Honestly, for the price the older 1.8D is a STEAL. It's a good bit of kit to have in your bad. If you're making money from your photos, such as from weddings, there are good reasons so use the newer 1.8G, otherwise, I'd say go for the 1.8D.
You are right that the 50mm f1.8 AF-D is a perfectly good lens and a real bargain. But it is a much better choice for your D90 than the D5100 because the D5100 lacks an autofocus motor for AF-D lenses. Unfortunately the 50mm f1.8 G has disappeared from the marketplace here in the US. They seem to be sold out everywhere.
You don't have a single clue wht you're talking about. I own the 1.8D and I can say that it is not shit at all. I'm very pleased with the results. It's a nice sharp lens, and for the price i's well worth it.

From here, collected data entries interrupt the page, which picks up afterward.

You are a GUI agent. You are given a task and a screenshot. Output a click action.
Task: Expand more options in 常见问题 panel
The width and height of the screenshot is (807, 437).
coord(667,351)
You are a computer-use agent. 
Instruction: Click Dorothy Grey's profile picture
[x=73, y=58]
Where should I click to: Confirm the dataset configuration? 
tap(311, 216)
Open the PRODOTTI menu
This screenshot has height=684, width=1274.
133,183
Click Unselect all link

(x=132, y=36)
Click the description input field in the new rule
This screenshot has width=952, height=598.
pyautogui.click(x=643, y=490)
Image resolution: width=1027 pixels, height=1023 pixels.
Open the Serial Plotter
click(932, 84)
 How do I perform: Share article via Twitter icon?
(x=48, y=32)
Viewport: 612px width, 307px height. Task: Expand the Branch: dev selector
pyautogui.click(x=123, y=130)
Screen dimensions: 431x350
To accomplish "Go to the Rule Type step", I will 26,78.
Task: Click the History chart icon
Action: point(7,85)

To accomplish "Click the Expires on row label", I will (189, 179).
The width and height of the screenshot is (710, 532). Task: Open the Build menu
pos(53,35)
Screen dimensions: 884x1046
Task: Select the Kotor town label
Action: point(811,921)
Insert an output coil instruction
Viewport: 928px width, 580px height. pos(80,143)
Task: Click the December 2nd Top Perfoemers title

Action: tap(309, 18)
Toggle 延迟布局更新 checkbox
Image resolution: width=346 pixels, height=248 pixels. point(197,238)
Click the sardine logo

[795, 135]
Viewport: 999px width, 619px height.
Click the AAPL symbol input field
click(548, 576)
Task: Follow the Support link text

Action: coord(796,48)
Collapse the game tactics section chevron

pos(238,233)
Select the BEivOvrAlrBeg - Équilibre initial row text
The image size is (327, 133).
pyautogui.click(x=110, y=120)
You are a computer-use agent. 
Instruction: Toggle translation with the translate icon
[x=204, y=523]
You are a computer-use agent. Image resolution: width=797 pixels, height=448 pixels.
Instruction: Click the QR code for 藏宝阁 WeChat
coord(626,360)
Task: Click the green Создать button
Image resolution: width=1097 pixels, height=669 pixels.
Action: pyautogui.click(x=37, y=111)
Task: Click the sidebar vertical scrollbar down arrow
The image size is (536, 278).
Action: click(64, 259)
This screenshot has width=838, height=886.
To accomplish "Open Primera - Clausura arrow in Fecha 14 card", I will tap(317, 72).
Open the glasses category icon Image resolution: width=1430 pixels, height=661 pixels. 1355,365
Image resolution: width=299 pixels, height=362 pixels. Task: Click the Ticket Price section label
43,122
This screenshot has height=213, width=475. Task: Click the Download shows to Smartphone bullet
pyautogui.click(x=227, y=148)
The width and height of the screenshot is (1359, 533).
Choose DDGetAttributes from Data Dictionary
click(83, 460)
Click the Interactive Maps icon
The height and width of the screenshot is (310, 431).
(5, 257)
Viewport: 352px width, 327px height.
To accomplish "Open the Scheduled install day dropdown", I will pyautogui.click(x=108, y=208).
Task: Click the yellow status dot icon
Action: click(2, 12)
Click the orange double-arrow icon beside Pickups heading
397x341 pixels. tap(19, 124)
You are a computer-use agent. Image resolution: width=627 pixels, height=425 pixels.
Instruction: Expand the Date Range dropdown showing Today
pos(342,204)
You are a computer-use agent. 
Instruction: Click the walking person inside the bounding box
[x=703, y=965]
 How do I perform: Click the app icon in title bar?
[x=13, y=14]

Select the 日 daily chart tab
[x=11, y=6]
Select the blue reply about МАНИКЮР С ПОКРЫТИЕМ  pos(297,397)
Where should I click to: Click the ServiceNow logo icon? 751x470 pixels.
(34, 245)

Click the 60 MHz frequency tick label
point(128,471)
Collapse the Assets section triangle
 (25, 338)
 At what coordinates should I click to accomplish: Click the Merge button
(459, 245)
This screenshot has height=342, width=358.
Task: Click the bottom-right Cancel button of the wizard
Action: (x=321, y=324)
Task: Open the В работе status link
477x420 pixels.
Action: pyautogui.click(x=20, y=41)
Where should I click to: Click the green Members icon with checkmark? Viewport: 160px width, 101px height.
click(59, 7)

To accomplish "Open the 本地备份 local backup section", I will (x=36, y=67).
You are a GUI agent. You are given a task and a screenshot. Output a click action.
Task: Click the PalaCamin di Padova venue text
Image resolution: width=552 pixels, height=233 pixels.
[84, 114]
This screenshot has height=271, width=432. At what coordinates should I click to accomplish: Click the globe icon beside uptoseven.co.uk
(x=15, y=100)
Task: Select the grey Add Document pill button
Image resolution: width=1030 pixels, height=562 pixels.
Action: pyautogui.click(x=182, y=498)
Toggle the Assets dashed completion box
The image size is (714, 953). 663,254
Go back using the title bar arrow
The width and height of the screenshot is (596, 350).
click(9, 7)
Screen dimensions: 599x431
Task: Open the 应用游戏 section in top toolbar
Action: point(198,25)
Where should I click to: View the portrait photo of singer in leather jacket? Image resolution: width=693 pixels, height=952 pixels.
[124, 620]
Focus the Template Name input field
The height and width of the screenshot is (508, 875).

i say that it was unsharp at corners at full frame camera, if you use crop camera it maybe really good and sharp lens sorry for shit name for lens, my english is bad, and shit mean just not good lens but at full frame it's unusable because unsharp and moir)
Yes but you also wrote this " don't buy it. it's shit lens [...] 50mm 1.8D is fully shit" even if it doesn't retain universal sharpness into the corners, that's quite normal as most lenses aren't as sharp in the corners as they are in the center. However, even if it is, that doesn't make it a "shit" lens by any means.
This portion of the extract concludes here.